O Senado Federal aprovou nesta terça-feira (28) a criação do Cadastro Nacional de Pessoas Condenadas por Violência contra a Mulher. A votação foi simbólica, sem registro nominal de votos.
O texto segue para sanção presidencial sem alterações em relação à versão aprovada pela Câmara dos Deputados.
O banco de dados vai reunir em um único sistema informações sobre condenados por crimes como feminicídio, estupro e violência psicológica — permitindo que as polícias de todo o país compartilhem dados em tempo real.
Como o cadastro vai funcionar
O objetivo central do sistema é impedir que agressores condenados em um estado se desloquem para outra região e reincidam sem serem identificados pelas autoridades locais.
Com a base centralizada, delegacias e forças de segurança pública terão acesso imediato ao histórico de condenações de qualquer pessoa registrada, independentemente de onde o crime foi cometido.

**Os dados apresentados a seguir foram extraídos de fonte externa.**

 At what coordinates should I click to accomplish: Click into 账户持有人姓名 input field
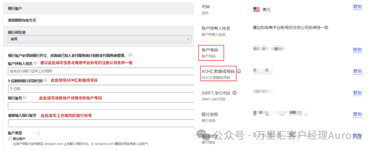pyautogui.click(x=100, y=71)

O escopo do cadastro abrange crimes tipificados na legislação de proteção à mulher, incluindo feminicídio, estupro e violência psicológica — modalidades que frequentemente seguem padrões de reincidência e mobilidade geográfica dos agressores.
O cadastro se soma à Lei Barbara Penna, aprovada em abril, que institui isolamento em cela e regressão de regime para condenados por violência doméstica que ameaçam vítimas mesmo durante saídas temporárias — dois instrumentos que passam a funcionar em conjunto no rastreamento e contenção de agressores.
Contexto legislativo mais amplo
A aprovação integra um movimento legislativo crescente voltado à proteção de mulheres no Brasil. O registro integra um conjunto de iniciativas recentes: semanas antes, o Senado havia aprovado por unanimidade um projeto que equipara a misoginia ao racismo, embora o texto ainda enfrente resistência na Câmara dos Deputados.
Com o envio à sanção presidencial, o cadastro entra na fase final do processo legislativo. Não há prazo definido para a assinatura presidencial até o momento.
A iniciativa representa uma mudança de abordagem na segurança pública em casos de violência doméstica: ao tratar o histórico do agressor como um dado nacional compartilhado, o sistema supera a fragmentação entre estados que historicamente dificultou o rastreamento de reincidentes.